(Page text):
Ah Wednesday. Hump day. That middle of the week blah freakin blah kinda work day. That is, until....
*cue dramatic music here*
That crazy ass witch who annoyed the shit out of me back in May when I was running the shop blew in like a hurricane. I know I can talk. A lot. Just ask anyone. But this woman, and yes I am using that damn term loosely, blew into the office and once her mouth opened, it didn't stop for the next 20 minutes. It didn't matter that I was on the phone. That my husband [R] was trying to tell me about parts I needed to order, which suppliers to call, etc. She just kept right on going. I couldn't even look at her for if I did, I just knew my mouth would get me into trouble.
Do you know what she reminded me of? The effin energizer bunny. Keeps going, and going, and going. Oh how I wished she actually had a battery pack I could rip right off of her skinny self absorbed ass and make it stop!
But wait, that's not all! Oh no. So I'm sitting at my desk, on the phone, writing up estimates in the computer when I suddenly realize I smell Sweet and Sour Chicken. You know the smell. It's sweet. And sour! It is my favorite Chinese food. Err, it was until today. I swear this person must have bathed in it. It's the only way she would reek like it so bad that the odor permeated the entire office and was making its way to the garage. All I know is, I'll never eat that food again, and any time I smell it, I will probably want to vomit. Thank a lot lady. It's bad enough she ruined my day, but taking away my Chinese take out is just a shitty thing to do!

(Dataset rows)
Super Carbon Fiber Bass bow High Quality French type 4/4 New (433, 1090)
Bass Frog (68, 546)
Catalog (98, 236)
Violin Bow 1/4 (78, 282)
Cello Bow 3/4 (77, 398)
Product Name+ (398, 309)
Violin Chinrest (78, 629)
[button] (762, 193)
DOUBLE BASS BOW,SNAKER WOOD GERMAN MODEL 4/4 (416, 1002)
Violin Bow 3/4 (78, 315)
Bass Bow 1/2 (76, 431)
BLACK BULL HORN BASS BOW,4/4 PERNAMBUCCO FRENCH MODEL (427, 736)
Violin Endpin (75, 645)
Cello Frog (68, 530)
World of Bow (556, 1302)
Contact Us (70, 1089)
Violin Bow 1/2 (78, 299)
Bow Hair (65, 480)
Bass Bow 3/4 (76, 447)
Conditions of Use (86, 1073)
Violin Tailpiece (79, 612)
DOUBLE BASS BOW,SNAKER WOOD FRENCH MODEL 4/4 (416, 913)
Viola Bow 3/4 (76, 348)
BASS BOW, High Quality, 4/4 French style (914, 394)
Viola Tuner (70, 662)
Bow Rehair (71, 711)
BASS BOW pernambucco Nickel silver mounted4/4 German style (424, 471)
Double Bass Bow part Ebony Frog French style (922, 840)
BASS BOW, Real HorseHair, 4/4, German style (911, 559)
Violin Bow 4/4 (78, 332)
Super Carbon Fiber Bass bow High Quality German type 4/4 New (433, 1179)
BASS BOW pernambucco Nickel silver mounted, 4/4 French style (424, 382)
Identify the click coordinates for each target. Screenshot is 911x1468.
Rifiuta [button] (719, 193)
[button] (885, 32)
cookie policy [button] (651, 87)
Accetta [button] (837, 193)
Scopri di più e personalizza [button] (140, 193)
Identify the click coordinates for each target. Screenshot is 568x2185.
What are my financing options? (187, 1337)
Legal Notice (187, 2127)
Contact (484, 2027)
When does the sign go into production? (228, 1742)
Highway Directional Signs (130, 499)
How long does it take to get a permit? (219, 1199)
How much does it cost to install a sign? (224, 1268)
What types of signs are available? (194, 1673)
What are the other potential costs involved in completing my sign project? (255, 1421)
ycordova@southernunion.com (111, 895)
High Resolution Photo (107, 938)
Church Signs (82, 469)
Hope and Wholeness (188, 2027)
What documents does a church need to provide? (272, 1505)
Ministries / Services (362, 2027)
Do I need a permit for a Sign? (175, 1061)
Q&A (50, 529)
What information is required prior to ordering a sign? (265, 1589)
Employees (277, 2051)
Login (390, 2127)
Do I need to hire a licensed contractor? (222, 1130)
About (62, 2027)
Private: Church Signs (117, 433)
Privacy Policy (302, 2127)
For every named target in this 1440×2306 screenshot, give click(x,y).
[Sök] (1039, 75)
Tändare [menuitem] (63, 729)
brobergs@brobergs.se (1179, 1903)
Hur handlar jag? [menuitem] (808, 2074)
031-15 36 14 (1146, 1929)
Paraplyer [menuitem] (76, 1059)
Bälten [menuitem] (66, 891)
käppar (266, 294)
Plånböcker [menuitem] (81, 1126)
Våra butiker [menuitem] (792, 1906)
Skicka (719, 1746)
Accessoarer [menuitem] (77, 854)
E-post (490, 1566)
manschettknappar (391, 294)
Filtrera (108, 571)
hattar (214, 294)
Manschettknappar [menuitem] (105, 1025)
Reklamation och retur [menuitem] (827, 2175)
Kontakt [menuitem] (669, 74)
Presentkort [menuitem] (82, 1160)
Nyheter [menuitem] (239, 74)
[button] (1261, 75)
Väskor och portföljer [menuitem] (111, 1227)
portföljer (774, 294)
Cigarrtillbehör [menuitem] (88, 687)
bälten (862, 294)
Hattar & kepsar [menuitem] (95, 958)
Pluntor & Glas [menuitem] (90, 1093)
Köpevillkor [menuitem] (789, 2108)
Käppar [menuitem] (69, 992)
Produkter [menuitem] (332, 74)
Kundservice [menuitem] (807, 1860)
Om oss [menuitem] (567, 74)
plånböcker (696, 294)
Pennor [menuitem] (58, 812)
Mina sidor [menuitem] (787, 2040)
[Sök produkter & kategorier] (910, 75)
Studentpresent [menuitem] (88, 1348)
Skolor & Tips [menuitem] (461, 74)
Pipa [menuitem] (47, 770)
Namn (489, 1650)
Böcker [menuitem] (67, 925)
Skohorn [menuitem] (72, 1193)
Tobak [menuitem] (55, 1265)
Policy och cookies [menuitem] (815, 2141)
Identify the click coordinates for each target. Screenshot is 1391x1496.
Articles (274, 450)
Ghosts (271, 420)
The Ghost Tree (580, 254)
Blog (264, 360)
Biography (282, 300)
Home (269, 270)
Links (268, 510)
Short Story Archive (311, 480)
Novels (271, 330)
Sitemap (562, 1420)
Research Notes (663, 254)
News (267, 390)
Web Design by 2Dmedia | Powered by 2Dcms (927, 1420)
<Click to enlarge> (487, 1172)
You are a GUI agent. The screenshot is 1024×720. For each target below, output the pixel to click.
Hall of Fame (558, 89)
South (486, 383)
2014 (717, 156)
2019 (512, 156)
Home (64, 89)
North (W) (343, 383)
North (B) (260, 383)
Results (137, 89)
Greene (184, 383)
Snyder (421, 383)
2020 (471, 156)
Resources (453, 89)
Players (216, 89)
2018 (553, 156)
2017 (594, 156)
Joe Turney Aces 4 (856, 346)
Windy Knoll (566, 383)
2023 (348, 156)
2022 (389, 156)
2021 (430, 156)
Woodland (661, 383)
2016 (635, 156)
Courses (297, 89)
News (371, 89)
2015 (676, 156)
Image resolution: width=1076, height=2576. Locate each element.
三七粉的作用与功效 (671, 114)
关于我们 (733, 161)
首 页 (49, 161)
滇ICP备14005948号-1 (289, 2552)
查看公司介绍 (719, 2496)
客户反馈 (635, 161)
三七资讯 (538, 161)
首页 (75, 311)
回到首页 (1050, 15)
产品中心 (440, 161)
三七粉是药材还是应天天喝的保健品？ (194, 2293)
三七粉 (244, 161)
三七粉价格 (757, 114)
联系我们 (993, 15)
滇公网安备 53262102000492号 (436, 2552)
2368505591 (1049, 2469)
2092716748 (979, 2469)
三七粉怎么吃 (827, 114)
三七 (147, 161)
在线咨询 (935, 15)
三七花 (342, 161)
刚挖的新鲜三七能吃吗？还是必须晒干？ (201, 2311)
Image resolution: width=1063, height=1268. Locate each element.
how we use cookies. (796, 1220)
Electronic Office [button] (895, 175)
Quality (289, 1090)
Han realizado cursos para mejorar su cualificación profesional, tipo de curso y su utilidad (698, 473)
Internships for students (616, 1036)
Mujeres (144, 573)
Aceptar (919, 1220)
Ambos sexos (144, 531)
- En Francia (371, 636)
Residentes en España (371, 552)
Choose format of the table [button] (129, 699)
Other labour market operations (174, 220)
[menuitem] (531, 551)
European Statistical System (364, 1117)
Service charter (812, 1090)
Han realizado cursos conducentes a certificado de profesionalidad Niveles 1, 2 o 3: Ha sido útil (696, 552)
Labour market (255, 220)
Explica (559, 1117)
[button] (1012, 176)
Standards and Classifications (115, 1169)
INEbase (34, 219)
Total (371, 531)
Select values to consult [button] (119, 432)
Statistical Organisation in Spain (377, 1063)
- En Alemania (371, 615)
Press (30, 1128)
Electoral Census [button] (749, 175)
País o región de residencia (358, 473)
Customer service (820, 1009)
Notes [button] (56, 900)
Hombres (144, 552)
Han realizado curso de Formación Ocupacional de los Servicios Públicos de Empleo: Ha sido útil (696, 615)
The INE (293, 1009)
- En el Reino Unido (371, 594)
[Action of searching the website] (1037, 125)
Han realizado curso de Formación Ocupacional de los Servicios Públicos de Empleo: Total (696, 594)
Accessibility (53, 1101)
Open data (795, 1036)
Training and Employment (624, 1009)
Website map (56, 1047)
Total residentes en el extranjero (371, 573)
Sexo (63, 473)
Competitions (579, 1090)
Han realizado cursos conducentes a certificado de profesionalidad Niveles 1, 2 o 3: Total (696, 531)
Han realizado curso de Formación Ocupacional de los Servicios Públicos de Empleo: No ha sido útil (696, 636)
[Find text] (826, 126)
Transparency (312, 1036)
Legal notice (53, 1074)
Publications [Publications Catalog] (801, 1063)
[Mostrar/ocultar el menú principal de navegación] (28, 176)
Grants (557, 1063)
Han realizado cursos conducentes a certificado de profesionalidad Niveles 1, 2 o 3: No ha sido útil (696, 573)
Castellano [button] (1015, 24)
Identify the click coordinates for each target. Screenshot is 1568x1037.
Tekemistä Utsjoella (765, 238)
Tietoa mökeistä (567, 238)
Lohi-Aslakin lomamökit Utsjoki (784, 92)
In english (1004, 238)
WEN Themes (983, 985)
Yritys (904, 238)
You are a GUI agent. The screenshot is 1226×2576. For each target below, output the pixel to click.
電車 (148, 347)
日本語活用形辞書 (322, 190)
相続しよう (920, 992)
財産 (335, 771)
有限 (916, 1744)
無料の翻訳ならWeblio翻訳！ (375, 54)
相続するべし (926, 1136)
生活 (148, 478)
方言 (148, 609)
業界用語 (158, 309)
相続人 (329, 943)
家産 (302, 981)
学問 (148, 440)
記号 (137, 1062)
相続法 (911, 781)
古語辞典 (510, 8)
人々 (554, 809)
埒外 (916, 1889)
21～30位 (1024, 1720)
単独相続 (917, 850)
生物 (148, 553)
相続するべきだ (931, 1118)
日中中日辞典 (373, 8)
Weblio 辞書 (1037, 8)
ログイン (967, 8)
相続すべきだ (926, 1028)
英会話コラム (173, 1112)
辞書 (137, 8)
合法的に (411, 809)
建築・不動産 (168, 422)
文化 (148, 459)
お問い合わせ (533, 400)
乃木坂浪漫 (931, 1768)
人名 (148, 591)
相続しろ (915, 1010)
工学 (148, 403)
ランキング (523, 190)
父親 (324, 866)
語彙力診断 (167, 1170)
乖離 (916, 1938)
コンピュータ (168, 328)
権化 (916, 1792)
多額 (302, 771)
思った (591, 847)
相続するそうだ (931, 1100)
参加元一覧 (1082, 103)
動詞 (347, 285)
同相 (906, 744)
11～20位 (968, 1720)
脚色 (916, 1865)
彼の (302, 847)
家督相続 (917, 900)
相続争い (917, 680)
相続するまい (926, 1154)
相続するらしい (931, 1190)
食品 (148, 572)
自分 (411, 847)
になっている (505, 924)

(Given task):
Reproduce everything in the Wednesday post above, from "Do you know" down to "thing to do!".

(Result below):
Do you know what she reminded me of? The effin energizer bunny. Keeps going, and going, and going. Oh how I wished she actually had a battery pack I could rip right off of her skinny self absorbed ass and make it stop!
But wait, that's not all! Oh no. So I'm sitting at my desk, on the phone, writing up estimates in the computer when I suddenly realize I smell Sweet and Sour Chicken. You know the smell. It's sweet. And sour! It is my favorite Chinese food. Err, it was until today. I swear this person must have bathed in it. It's the only way she would reek like it so bad that the odor permeated the entire office and was making its way to the garage. All I know is, I'll never eat that food again, and any time I smell it, I will probably want to vomit. Thank a lot lady. It's bad enough she ruined my day, but taking away my Chinese take out is just a shitty thing to do!